Including exercise in treatment plans for women recovering from breast cancer may increase their quality of life, according to a recent study at Wake Forest University.
The study, called EQUAL for Exercise and Quality of Life in Older Women with Breast Cancer, attempted to describe the psychological and physical characteristics of older women with breast cancer. Sixty women, ages 52-77, participated in the study. It was supported by a grant from the Office of Women’s Research from the National Institutes of Health and ran for nine months beginning in June 2000.
Shannon Mihalko, assistant professor of health and exercise science, and Paul Ribisl, chair of Wake Forest’s health and exercise science department, led the study on the Reynolda Campus.
Mihalko said that although exercise has been linked to positive self-esteem and quality of life, little has been done to examine the relationship between physical activity and psychological health in older women recently diagnosed with breast cancer. EQUAL found that exercise may have an important role in treatment of women diagnosed with the disease.

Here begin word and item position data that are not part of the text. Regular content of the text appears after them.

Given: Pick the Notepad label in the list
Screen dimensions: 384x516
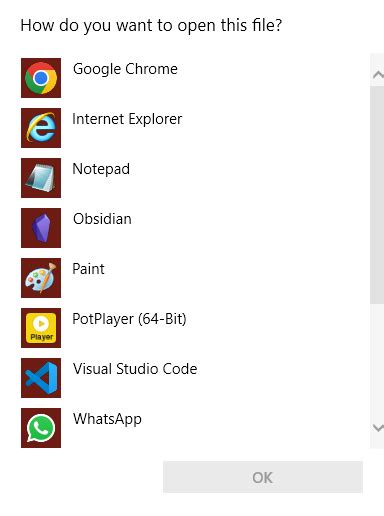Looking at the screenshot, I should click(x=101, y=170).
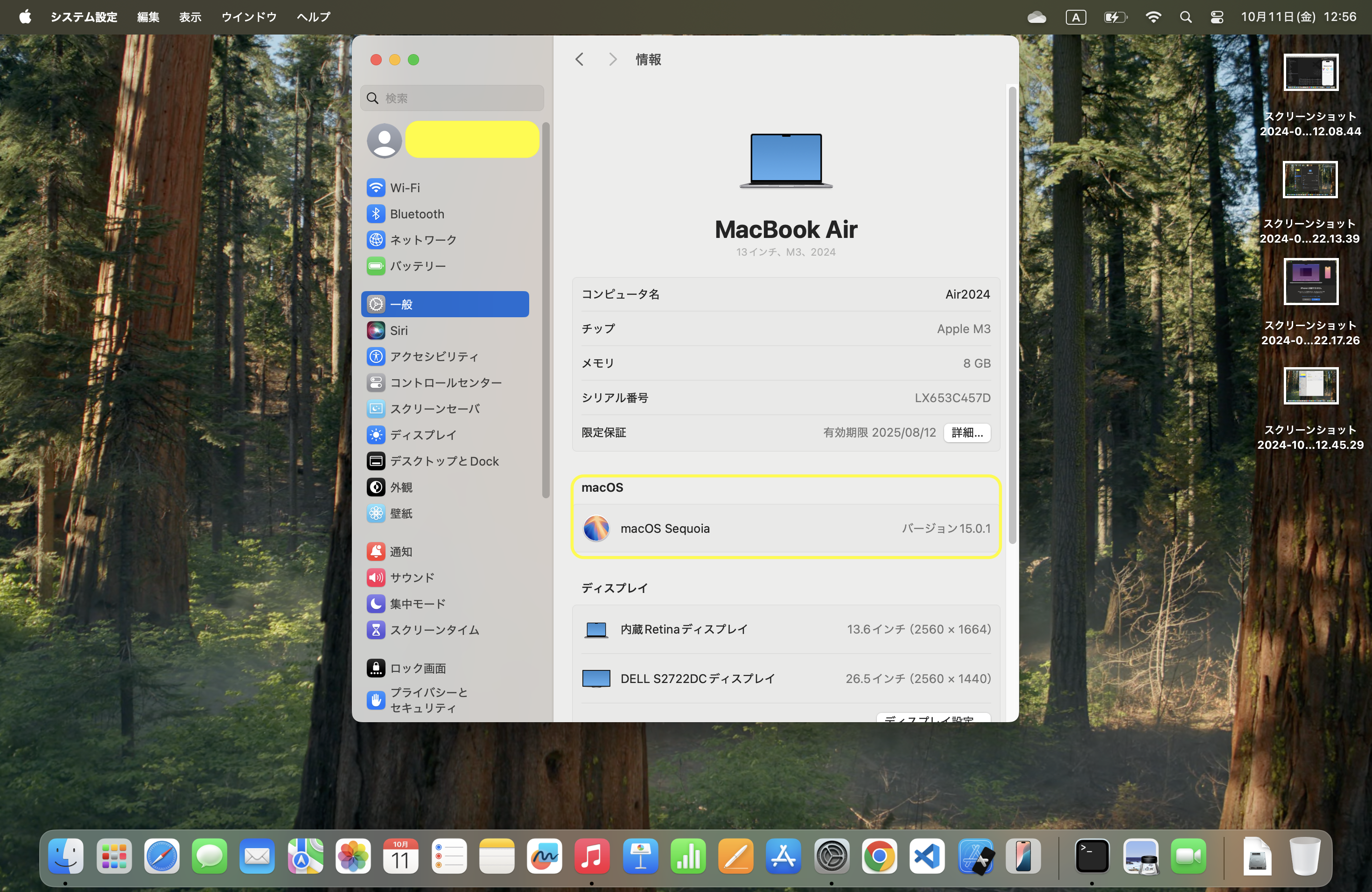
Task: Open Bluetooth settings in sidebar
Action: pos(416,214)
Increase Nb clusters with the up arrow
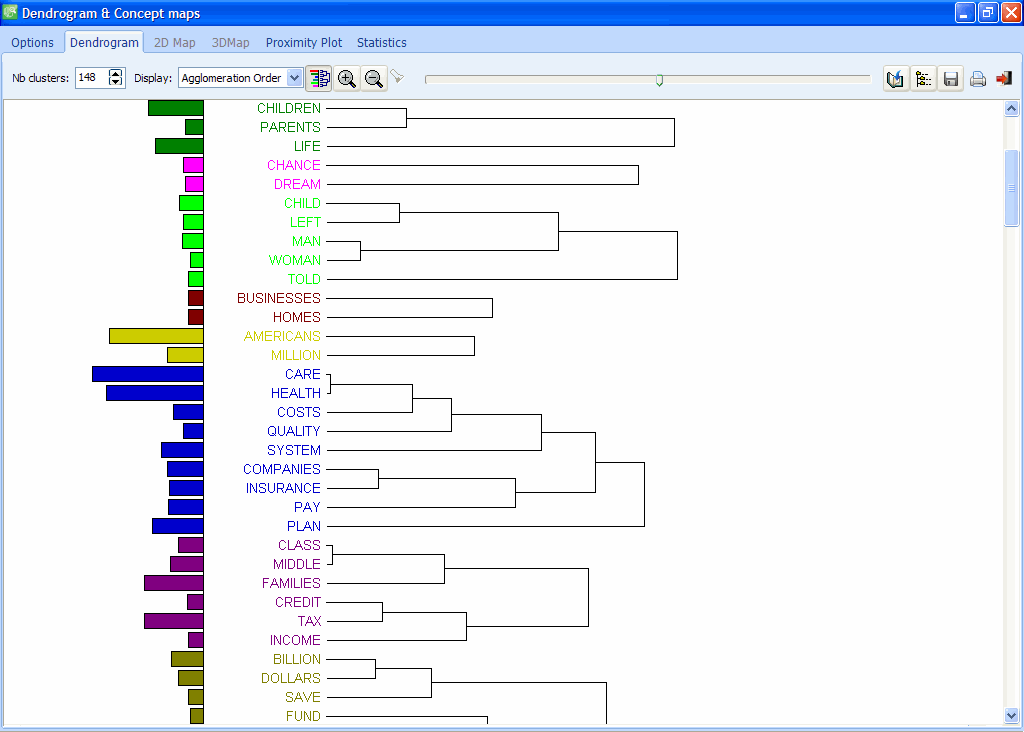 coord(116,73)
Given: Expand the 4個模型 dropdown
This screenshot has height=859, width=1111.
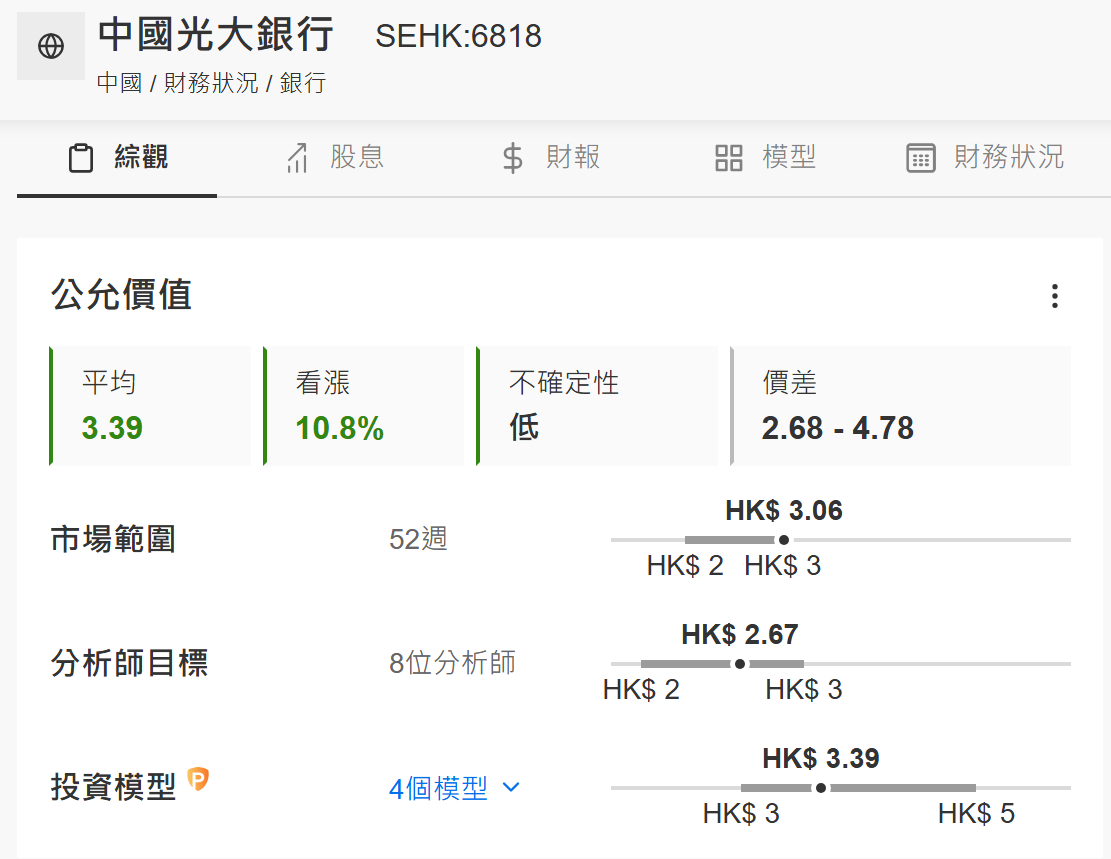Looking at the screenshot, I should point(439,788).
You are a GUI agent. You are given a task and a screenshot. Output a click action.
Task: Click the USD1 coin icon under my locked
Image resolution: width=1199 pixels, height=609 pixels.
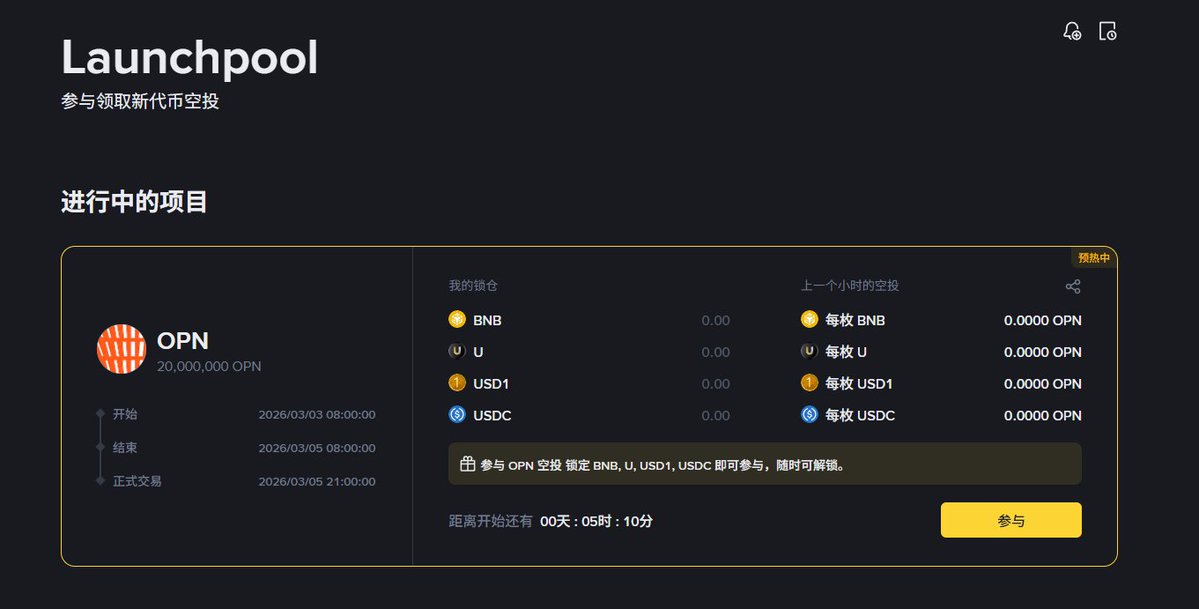(457, 383)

“Through this study we have now suggested the need for exercise in treatment plans for these women,” she said.
Mihalko and fellow researcher Gretchen Brenes, assistant professor of psychiatry and behavioral medicine at Wake Forest School of Medicine, presented the research in March at the national conference of the Society of Behavioral Medicine in Seattle.
“Working with survivors after surgery provides an ideal opportunity to influence their total health,” Mihalko said. “Not only are these women sedentary, but they are less fit than their otherwise healthy cohorts. It is an opportune time to intervene with physical activity because they are very receptive to anything that will restore their health and vitality.”
Women were referred to the study by their physicians at Wake Forest University Baptist Medical Center. Their recovery time ranged from one month to two years after surgery.
Each participant first completed a questionnaire measuring quality of life, self-esteem and confidence in their ability to participate in physical activity. Then, two physical testing sessions conducted one week apart evaluated percentage of body fat, muscular strength and flexibility. All sessions were conducted on Wake Forest’s Reynolda Campus.
In one session, a six-minute walk was followed by an evaluation of each woman’s confidence in her fitness condition. The women then completed 10 repetitions of the maximum weight they could lift on a variety of weight equipment. In another session, skin calipers estimated body composition and a series of exercises measured hip and shoulder flexibility. Each woman also tracked her average daily activity by wearing a pedometer.
A third meeting gave the researchers an opportunity to meet with each woman individually, discuss her results and make recommendations for diet and exercise. What Mihalko and her team learned was that having recently faced breast cancer, these women were physically and mentally more receptive to exercise intervention.
Encouraged by the results, the researchers will move to the next phase of the study where the findings are put into effect. In May, they will conduct an exercise intervention study on a similar group of women to find out how exercise influences their overall quality of life over time.
“This initial research shows that participation in physical activity and physical function is directly related to life satisfaction,” Mihalko said. “We now want to promote adherence to an exercise plan, but one that is tailored to the needs and wants of this group of women. We may then be able to find out how changes in function influence quality of living in older women with breast cancer.”
Mihalko and Ribisl worked with Wake Forest graduate students; Gary Miller, assistant professor of health and exercise science; and fellow researchers from the Wake Forest School of Medicine on the study. Researchers from the medical school included Brenes; Sally Shumaker, director of the Women’s Health Center of Excellence at Wake Forest University Baptist Medical Center and professor of public health sciences; and Roger Anderson, associate professor of public health sciences.